Yahoo!’s blanket take-down won’t just affect one Diego Maradona

Following its own unsuccessful appeal, Yahoo! Argentina - with neither the resources nor the inclination to examine the nature of each individual search result (a search for 'Diego Maradona' on Yahoo! UK throws up 3.5m sites) ­ has responded to the court order by removing almost every reference to the footballer, leaving a handful of favoured newspaper articles and a notice informing users that 'for legal reasons, we're obliged to temporarily remove results related to this search'.

Although the court orders are temporary, pending a final ruling, the message is worrying. Holding a search engine legally responsible for the content of its results makes the very business of search, the lifeblood of the internet, impossible. And, on a purely practical level, Yahoo!'s giant take-down won't affect only one Diego Maradona, but every other Diego Maradona, too.

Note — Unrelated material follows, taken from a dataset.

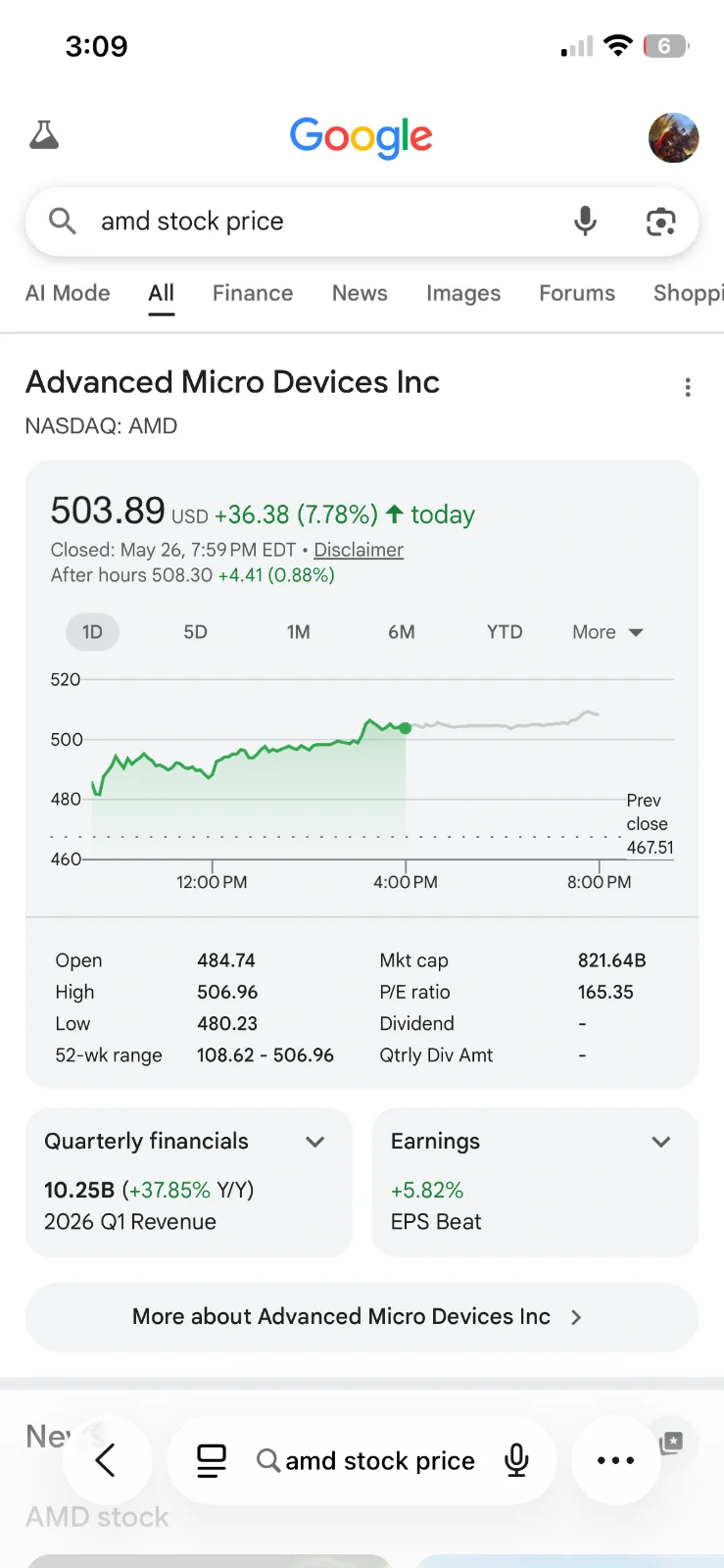Screen dimensions: 724x1568
Task: Switch to the News tab
Action: [360, 293]
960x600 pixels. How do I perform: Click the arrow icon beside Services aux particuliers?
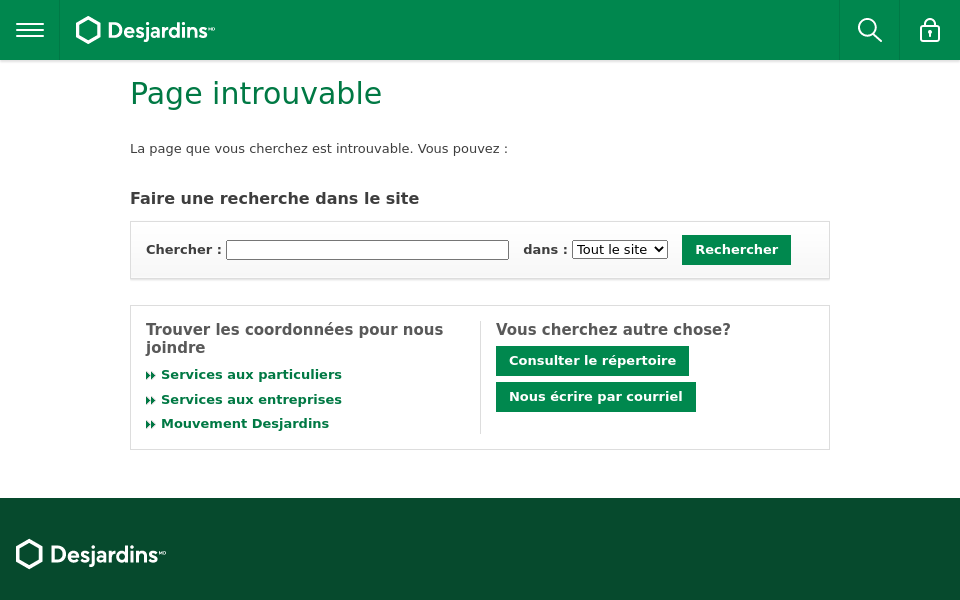[x=151, y=376]
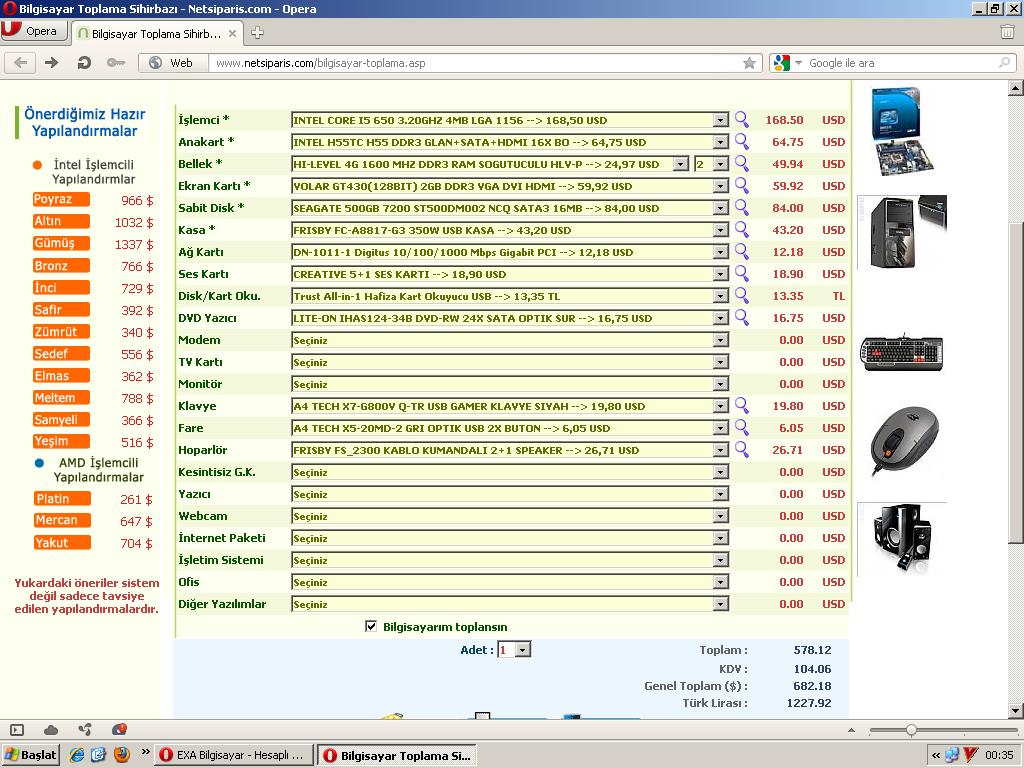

Argentina looks set to lose its claim to a free and unbiased internet

Perhaps more importantly, there's a specific concern regarding some of Pena's non-celebrity clients, such as high-profile judge Maria Servini de Cubria, a public official now involved in the business of filtering what the Argentinian public can and can't read about her. If state intervention into the web is allowed to become the norm, Argentina must lose its claim to a free and unbiased internet.

While Argentinian Yahoo! users who want to read about their football hero are said to be circumnavigating the ban by using other Spanish language versions of the site, activists from the OpenNet Initiative, ­ a global organisation monitoring web censorship and filtering, ­ are watching the skirmish closely.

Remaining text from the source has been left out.